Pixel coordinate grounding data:
-- Opening Marker --

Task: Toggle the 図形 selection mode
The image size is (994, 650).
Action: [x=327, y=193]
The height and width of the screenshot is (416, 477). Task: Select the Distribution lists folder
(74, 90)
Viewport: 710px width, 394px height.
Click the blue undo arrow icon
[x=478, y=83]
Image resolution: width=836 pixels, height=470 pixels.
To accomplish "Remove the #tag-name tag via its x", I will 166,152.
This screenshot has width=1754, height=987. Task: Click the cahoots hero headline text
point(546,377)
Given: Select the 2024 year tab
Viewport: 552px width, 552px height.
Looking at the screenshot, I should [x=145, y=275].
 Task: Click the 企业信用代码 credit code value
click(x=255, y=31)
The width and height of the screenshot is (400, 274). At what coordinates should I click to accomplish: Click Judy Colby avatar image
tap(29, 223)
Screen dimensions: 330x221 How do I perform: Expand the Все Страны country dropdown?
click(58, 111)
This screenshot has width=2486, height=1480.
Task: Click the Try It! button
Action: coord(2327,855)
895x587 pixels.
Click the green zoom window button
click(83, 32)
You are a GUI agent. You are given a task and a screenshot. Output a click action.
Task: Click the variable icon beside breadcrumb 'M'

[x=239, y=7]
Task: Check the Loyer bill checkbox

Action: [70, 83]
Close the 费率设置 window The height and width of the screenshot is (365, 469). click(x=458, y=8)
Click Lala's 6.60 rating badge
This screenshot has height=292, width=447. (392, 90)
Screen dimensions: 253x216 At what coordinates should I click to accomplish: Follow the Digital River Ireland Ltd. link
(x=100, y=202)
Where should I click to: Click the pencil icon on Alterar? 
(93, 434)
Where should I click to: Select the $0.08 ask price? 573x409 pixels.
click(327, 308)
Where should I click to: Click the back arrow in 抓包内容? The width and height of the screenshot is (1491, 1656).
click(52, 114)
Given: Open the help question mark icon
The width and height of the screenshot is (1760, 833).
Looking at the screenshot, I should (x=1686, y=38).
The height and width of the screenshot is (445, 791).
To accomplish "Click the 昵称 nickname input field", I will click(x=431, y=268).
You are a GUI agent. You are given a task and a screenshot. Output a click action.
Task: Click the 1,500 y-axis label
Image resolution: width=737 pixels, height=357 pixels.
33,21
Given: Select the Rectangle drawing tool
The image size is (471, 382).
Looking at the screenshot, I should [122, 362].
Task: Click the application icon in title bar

-- Closing Marker --

What this task involves: Write out the records in full, exactly as they appear above.

Answer for this exercise:
Task: Toggle the 図形 selection mode
The image size is (994, 650).
Action: [x=327, y=193]
The height and width of the screenshot is (416, 477). Task: Select the Distribution lists folder
(74, 90)
Viewport: 710px width, 394px height.
Click the blue undo arrow icon
[x=478, y=83]
Image resolution: width=836 pixels, height=470 pixels.
To accomplish "Remove the #tag-name tag via its x", I will 166,152.
This screenshot has width=1754, height=987. Task: Click the cahoots hero headline text
point(546,377)
Given: Select the 2024 year tab
Viewport: 552px width, 552px height.
Looking at the screenshot, I should [x=145, y=275].
 Task: Click the 企业信用代码 credit code value
click(x=255, y=31)
The width and height of the screenshot is (400, 274). At what coordinates should I click to accomplish: Click Judy Colby avatar image
tap(29, 223)
Screen dimensions: 330x221 How do I perform: Expand the Все Страны country dropdown?
click(58, 111)
This screenshot has width=2486, height=1480.
Task: Click the Try It! button
Action: coord(2327,855)
895x587 pixels.
Click the green zoom window button
click(83, 32)
You are a GUI agent. You are given a task and a screenshot. Output a click action.
Task: Click the variable icon beside breadcrumb 'M'

[x=239, y=7]
Task: Check the Loyer bill checkbox

Action: [70, 83]
Close the 费率设置 window The height and width of the screenshot is (365, 469). click(x=458, y=8)
Click Lala's 6.60 rating badge
This screenshot has height=292, width=447. (392, 90)
Screen dimensions: 253x216 At what coordinates should I click to accomplish: Follow the Digital River Ireland Ltd. link
(x=100, y=202)
Where should I click to: Click the pencil icon on Alterar? 
(93, 434)
Where should I click to: Select the $0.08 ask price? 573x409 pixels.
click(327, 308)
Where should I click to: Click the back arrow in 抓包内容? The width and height of the screenshot is (1491, 1656).
click(52, 114)
Given: Open the help question mark icon
The width and height of the screenshot is (1760, 833).
Looking at the screenshot, I should (x=1686, y=38).
The height and width of the screenshot is (445, 791).
To accomplish "Click the 昵称 nickname input field", I will click(x=431, y=268).
You are a GUI agent. You are given a task and a screenshot. Output a click action.
Task: Click the 1,500 y-axis label
Image resolution: width=737 pixels, height=357 pixels.
33,21
Given: Select the Rectangle drawing tool
The image size is (471, 382).
Looking at the screenshot, I should [122, 362].
Task: Click the application icon in title bar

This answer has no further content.